Petrelli N J, Barcewicz P A, Evans J T, Ledesma E J, Lawrence D D, Mittelman A
Cancer. 1984 Mar 15;53(6):1347-53. doi: 10.1002/1097-0142(19840315)53:6<1347::aid-cncr2820530622>3.0.co;2-e.
From April 1975 to January 1982, 97 patients with greater than or equal to 50% of the liver involved with metastasis from colorectal carcinoma underwent hepatic artery ligation. The purpose was to evaluate median survival times in relation to performance status, synchronous intraabdominal metastasis, pulmonary metastasis, liver function tests (alkaline phosphatase, serum glutamic oxaloacetic transaminase (SGOT), lactate dehydrogenase (LDH), total bilirubin, and Dukes' staging. Results reveal that for performance status 0 to 1 (normal or symptoms, but ambulatory), median survival time was 12.3 months; status 2 to 3 (in bed less than or greater than 50% of time), 8.3 months; status 4 (100% bedridden), 2.6 months, (P less than 0.01). Median survival time in patients with only intrahepatic metastasis was 10 months versus 7 months for synchronous intraabdominal metastasis (P less than 0.01). For 20 patients with pulmonary metastasis undergoing hepatic artery ligation, the median survival time was 8.8 months (P less than 0.05).
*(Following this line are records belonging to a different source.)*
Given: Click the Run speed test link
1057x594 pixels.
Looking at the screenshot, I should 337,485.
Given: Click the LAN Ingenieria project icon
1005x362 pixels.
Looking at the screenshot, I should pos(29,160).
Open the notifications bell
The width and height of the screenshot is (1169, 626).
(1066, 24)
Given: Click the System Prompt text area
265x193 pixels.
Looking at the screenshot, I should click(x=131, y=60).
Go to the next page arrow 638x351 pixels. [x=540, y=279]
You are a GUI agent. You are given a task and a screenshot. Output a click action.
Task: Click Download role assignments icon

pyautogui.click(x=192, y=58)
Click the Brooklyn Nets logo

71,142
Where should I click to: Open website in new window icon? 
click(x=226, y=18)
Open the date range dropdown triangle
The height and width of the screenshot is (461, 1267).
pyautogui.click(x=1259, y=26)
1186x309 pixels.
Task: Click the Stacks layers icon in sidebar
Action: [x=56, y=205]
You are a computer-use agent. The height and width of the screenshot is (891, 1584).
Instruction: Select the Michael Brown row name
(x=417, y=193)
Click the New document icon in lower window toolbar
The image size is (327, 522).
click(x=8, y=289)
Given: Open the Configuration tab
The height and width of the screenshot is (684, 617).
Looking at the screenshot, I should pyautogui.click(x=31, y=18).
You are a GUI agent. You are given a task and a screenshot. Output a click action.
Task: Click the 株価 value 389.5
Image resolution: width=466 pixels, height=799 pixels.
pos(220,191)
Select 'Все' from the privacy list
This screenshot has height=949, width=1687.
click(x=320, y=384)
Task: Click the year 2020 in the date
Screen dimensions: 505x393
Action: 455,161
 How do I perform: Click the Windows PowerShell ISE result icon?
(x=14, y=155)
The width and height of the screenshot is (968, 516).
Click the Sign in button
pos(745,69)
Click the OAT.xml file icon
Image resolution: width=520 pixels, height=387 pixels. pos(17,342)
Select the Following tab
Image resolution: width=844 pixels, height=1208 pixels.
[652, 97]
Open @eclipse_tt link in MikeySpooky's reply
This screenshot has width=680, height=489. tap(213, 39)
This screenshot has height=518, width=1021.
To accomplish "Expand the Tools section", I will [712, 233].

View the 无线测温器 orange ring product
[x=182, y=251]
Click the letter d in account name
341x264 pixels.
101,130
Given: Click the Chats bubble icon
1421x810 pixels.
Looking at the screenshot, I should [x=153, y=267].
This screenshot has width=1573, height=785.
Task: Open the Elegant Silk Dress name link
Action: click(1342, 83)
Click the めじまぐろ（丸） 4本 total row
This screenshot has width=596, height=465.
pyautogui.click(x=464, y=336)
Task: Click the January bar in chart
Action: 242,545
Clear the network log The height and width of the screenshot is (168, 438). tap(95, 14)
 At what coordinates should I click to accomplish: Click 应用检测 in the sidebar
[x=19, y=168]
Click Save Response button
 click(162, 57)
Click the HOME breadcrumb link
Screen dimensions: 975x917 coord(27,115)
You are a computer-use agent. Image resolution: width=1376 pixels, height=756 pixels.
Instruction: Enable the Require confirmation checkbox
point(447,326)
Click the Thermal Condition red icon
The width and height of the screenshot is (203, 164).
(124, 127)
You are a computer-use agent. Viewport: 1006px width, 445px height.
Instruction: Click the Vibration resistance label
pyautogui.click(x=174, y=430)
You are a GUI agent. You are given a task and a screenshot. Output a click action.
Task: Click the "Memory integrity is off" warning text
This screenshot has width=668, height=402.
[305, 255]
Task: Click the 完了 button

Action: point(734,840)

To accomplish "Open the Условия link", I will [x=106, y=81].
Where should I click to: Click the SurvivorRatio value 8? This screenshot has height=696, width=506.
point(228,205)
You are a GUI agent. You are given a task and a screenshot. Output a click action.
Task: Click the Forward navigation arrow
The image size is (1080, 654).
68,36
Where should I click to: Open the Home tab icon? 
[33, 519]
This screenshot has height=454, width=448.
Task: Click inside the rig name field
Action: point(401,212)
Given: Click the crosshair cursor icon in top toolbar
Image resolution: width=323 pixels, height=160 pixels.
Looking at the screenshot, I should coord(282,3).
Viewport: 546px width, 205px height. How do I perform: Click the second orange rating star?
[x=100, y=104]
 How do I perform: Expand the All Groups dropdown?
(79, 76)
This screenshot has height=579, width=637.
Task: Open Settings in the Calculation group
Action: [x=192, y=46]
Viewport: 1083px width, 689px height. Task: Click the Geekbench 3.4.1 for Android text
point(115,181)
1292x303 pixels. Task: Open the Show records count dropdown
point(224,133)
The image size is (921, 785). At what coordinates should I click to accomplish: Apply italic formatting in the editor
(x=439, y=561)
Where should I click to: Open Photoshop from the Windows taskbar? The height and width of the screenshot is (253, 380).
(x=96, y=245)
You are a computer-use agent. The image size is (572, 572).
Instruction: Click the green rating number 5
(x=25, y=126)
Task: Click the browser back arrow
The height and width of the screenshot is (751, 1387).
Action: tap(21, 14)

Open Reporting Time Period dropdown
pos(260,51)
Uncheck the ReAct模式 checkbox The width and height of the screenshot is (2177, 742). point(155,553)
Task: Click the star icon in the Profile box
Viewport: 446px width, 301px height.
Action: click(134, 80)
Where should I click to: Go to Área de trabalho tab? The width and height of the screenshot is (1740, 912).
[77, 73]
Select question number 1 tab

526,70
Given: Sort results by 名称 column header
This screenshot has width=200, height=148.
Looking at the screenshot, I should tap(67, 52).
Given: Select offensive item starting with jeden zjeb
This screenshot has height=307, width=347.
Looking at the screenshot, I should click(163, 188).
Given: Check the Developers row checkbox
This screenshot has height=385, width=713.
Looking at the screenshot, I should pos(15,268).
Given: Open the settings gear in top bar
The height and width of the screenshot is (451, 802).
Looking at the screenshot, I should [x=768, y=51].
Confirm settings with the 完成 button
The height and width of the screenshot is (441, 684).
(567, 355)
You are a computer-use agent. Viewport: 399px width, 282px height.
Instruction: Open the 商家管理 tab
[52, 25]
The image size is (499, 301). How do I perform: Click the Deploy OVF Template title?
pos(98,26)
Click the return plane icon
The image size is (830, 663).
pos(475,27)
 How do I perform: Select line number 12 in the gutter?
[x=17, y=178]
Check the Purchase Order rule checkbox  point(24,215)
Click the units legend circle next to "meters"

The median survival time in patients whose alkaline phosphatase was 2 times normal was 12.4 months, whereas, if alkaline phosphatase was 2 times to 4 times or greater than 4 times normal, median survival times were 7.1 and 6.9 months, respectively (P less than 0.01). Factors that adversely affect survival for hepatic artery ligation are extrahepatic metastasis, poor performance status, and elevated liver function tests (alkaline phosphatase 2 times normal). The overall median survival time in this study is 9.5 months with certain subgroups achieving 12.4 months' survival.